*** Block opens ***

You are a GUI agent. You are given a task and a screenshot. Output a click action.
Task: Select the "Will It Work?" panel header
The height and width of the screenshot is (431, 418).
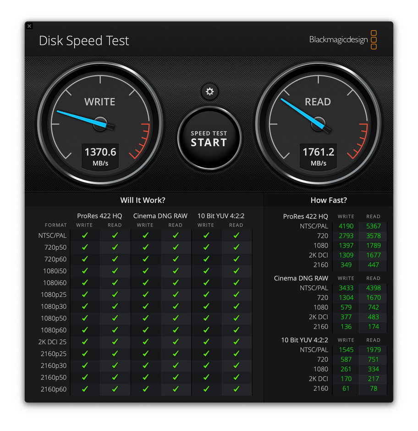pos(143,200)
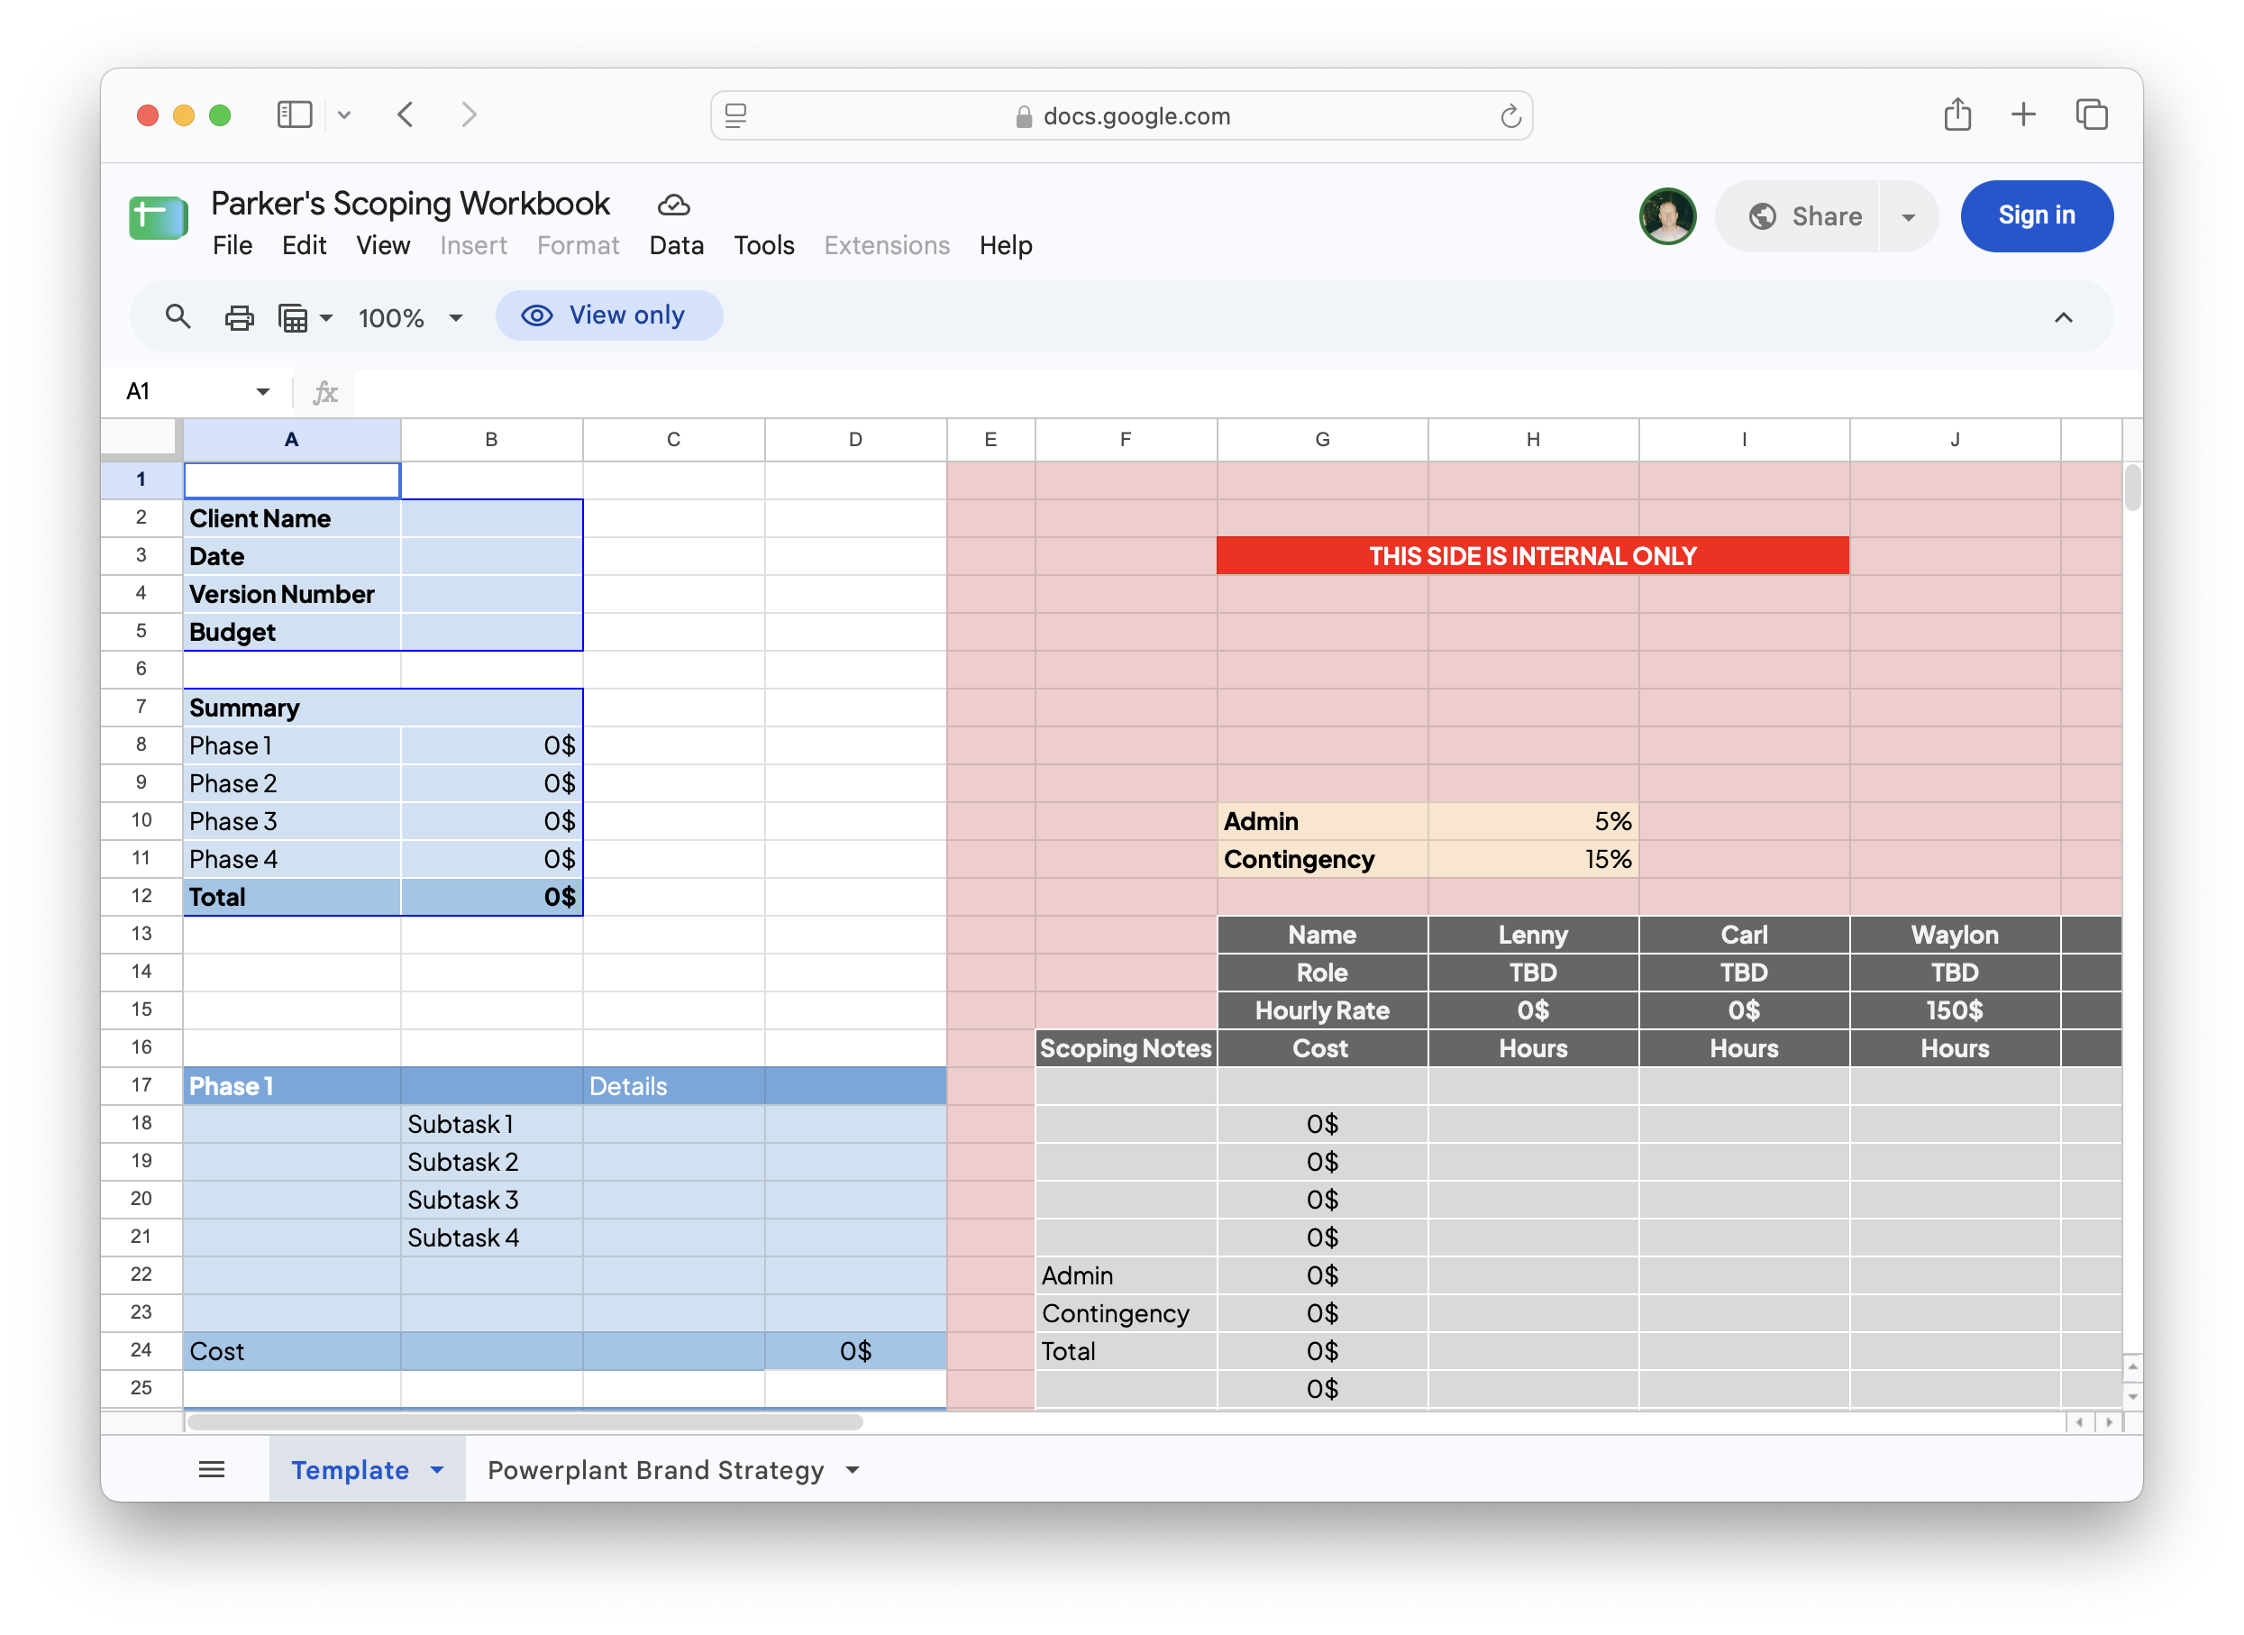Open the 100% zoom dropdown
This screenshot has width=2244, height=1635.
[x=410, y=318]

*** Block closes ***

◆ EXERCISE:
All of the entries above need to be repeated exactly, minus the pictures.

◆ RESULT FOR THIS EXERCISE:
You are a GUI agent. You are given a task and a screenshot. Output a click action.
Task: Select the "Will It Work?" panel header
The height and width of the screenshot is (431, 418).
pos(143,200)
Open the 100% zoom dropdown
This screenshot has width=2244, height=1635.
[x=410, y=318]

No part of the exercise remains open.